We both slept fitfully--maybe it was the darkness or the quiet of the island or the fact that the two of us were sleeping in an unlocked hut surrounded by the native Kunas! We wondered aloud how long we might be missing before our two husbands started looking for us. They only knew we were in the San Blas. Fortunately, the natives treated us warmly and wonderfully. After a hearty breakfast, it was time for our Aero-Taxi flight back to Panama City. We climbed in the dugout for the trip to the mainland. The small plane landed from Panama City not long after we arrived at the terminal hut. We traded places with a German family of three disembarking for a few days on Dolphin Island as we climbed aboard and said goodbye to Uaguitupo (Uaguitupu) and Achutupu.

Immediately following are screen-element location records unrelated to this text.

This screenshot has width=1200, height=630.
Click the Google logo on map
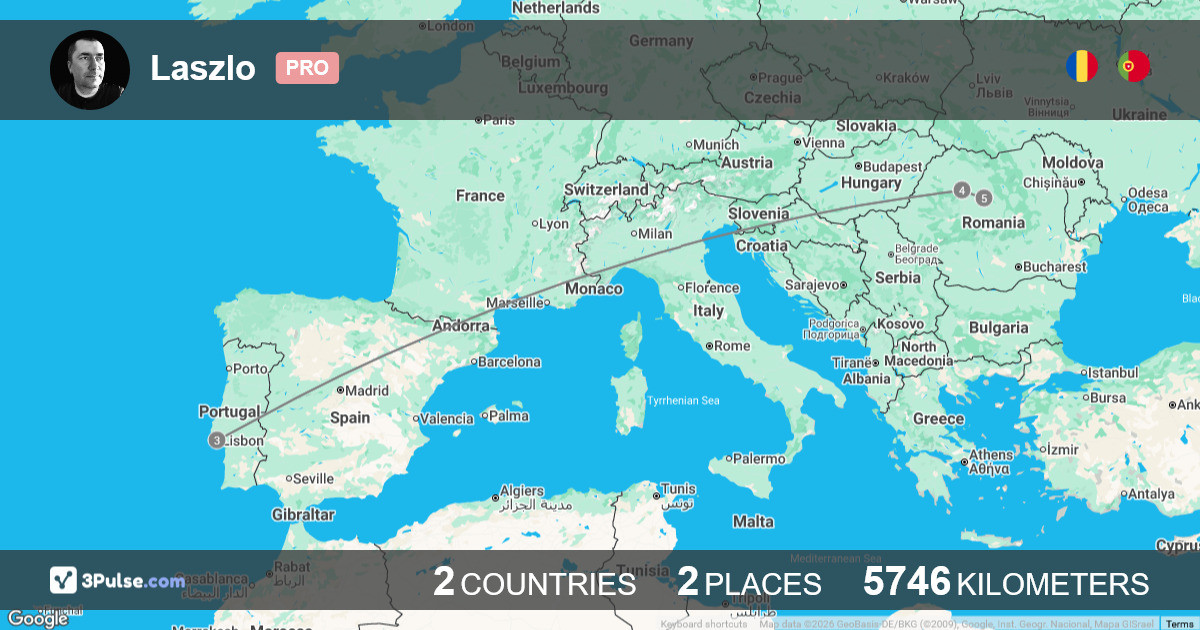[36, 619]
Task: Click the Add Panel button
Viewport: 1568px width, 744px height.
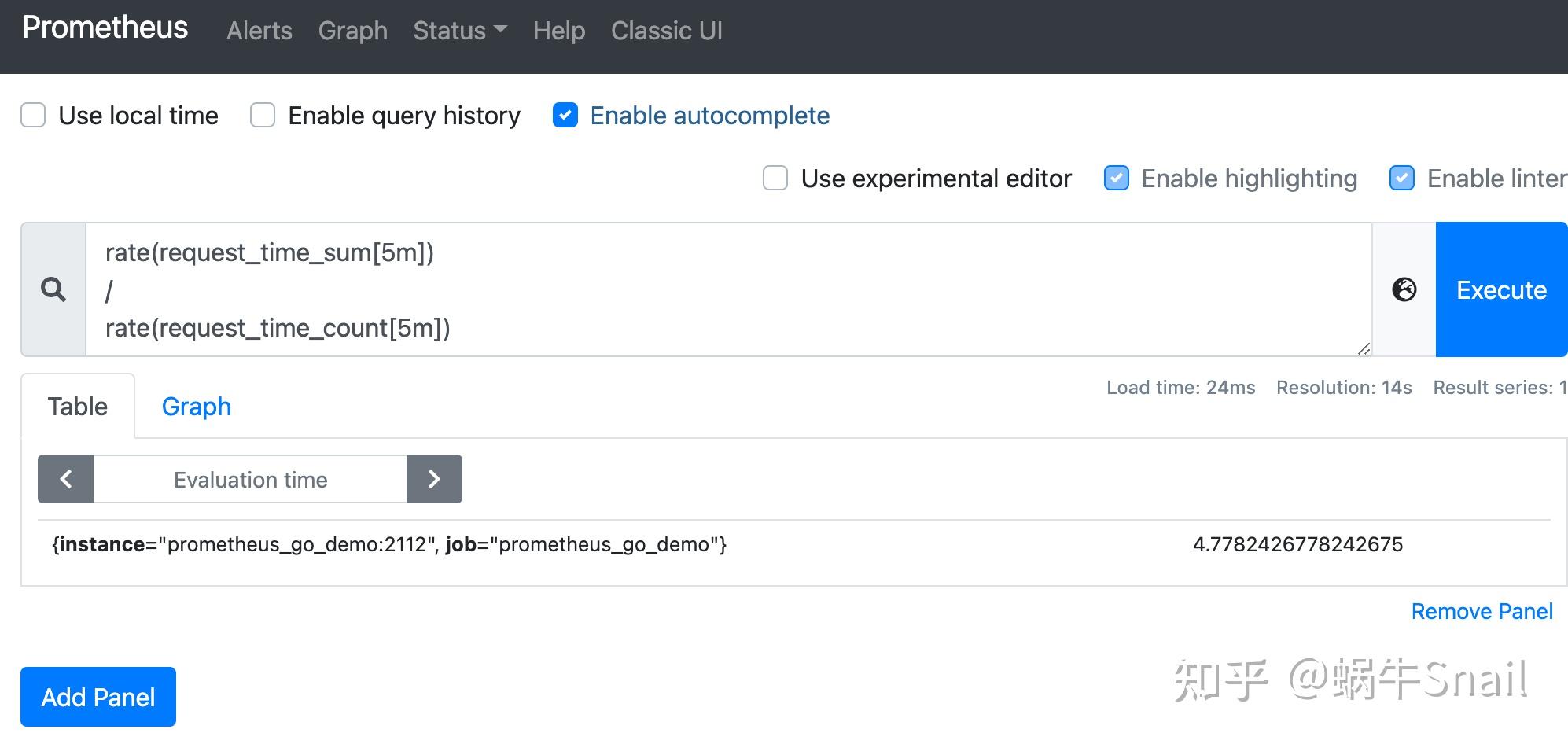Action: tap(98, 697)
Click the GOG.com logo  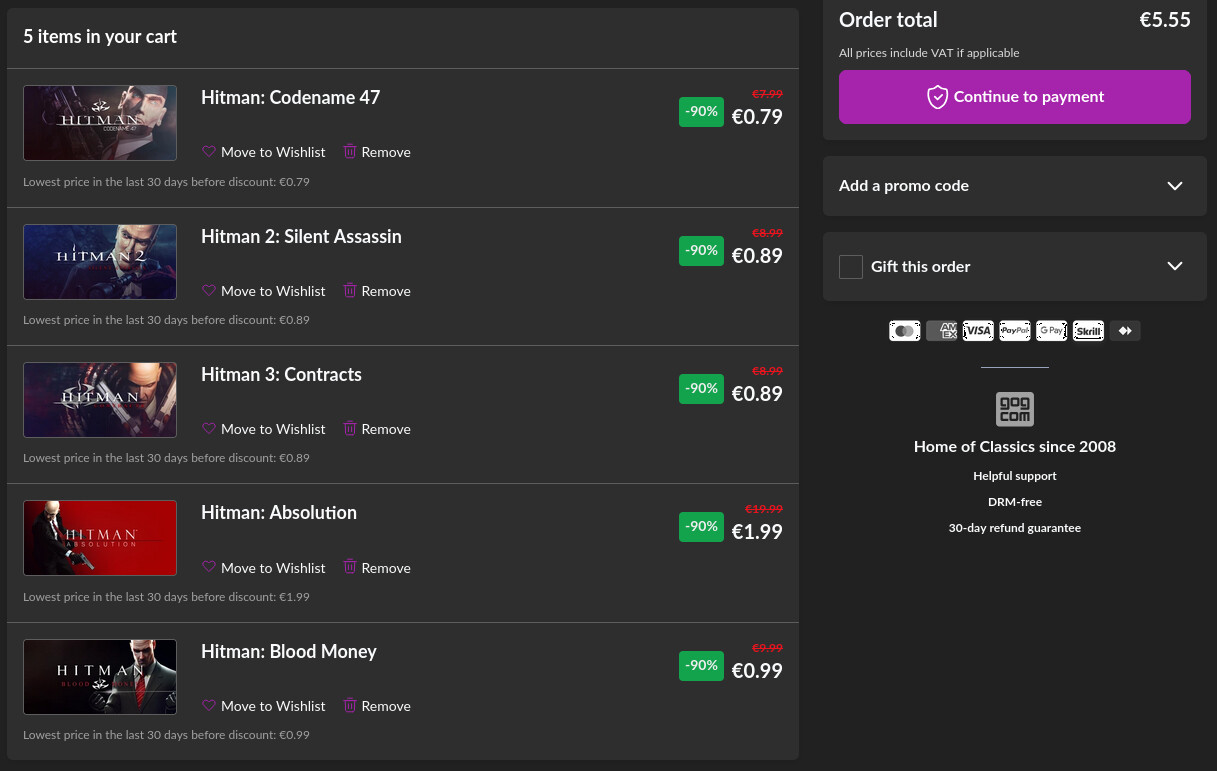[x=1014, y=409]
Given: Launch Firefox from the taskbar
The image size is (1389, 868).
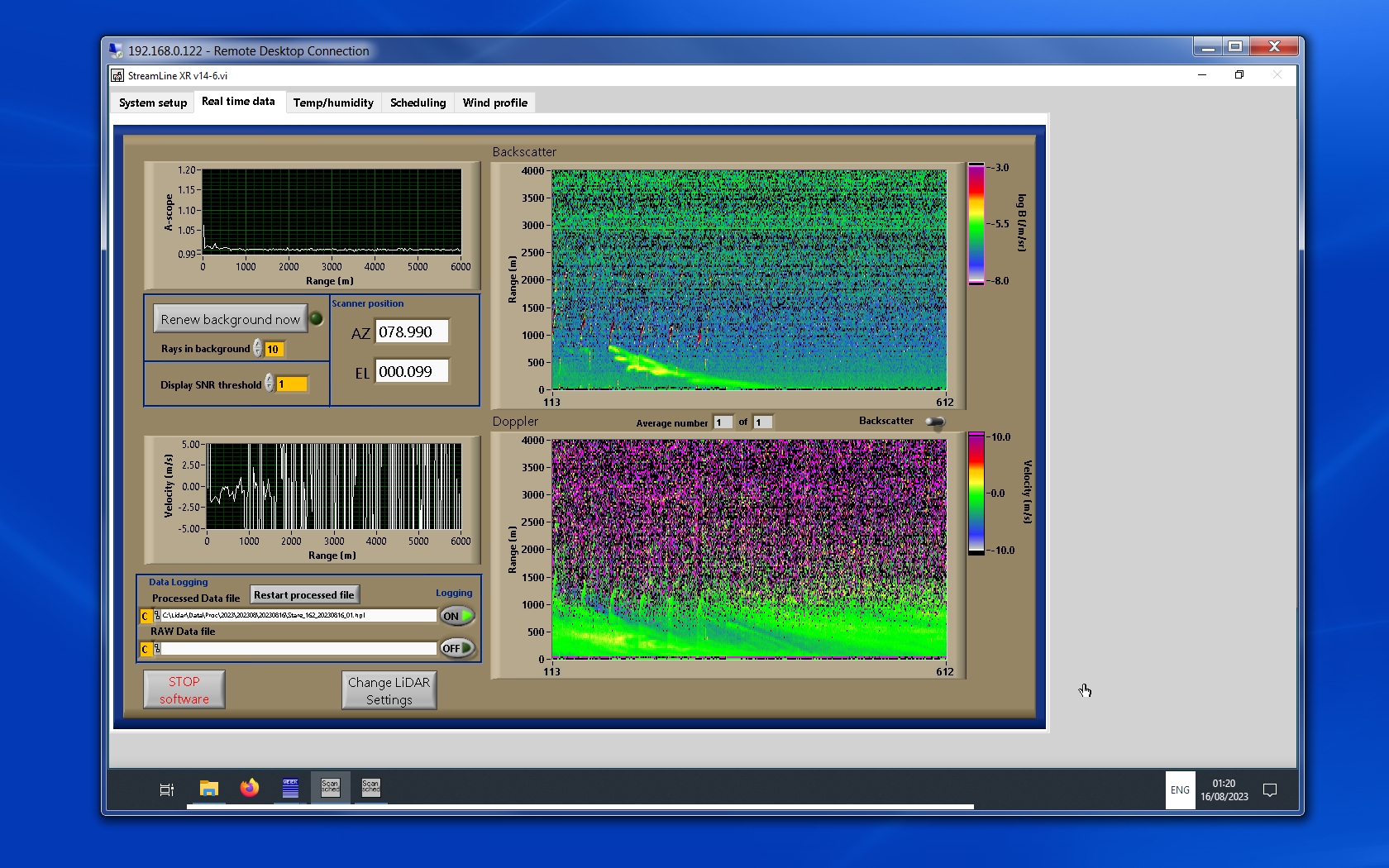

It was a beautiful day, and the small plane flew low over the treetops. I thought to myself that the other three passengers looked like stereotypical drug runners, and the pilot looked about 15 or 16! We had only flown about 10 minutes when the plane slowed and started spiraling downward. We were going down into the jungle! Suzanne and I both looked at each other. I saw the terror on her face, and imagined that mine must look the same. Was my life going to flash in front of my eyes? Suddenly I saw another small air strip on the edge of the Caribbean. We were landing! NOW I knew why the airline company was called Aero Taxi! The plane stopped four more times on the way back to Panama City. Dolphin Island was near the southernmost point of the 200 mile stretch of the San Blas, and the Aero Taxi stopped at it first on its round trip loop from Panama City. That was why we didn't have any stops on the way TO the island. As we hopped and skipped up the Darien, the plane picked up passengers and mail. The pilot threw the mail on the dash of the plane, and we watched as some trickled onto the floor. Not exactly the USPS. At one stop, I thought passengers were going to have a fist fight. The number of passengers wanting on the plane exceeded the number of seats. Suzanne and I stayed glued to our seats. No way were we disembarking for any reason. We eventually made it back to Paitilla Airport in Panama City, filled with stories for our friends and relatives back home of our weekend with the Kuna.
If your cruise includes a stopover in the San Blas, be sure to look for the brightly dressed Indian women and their marvelous molas. The Kuna have tried to preserve their culture and their simple ways, while still venturing out to trade their unusual crafts with travelers from around the world. Let's hope they can continue to walk this line between the present and the past successfully.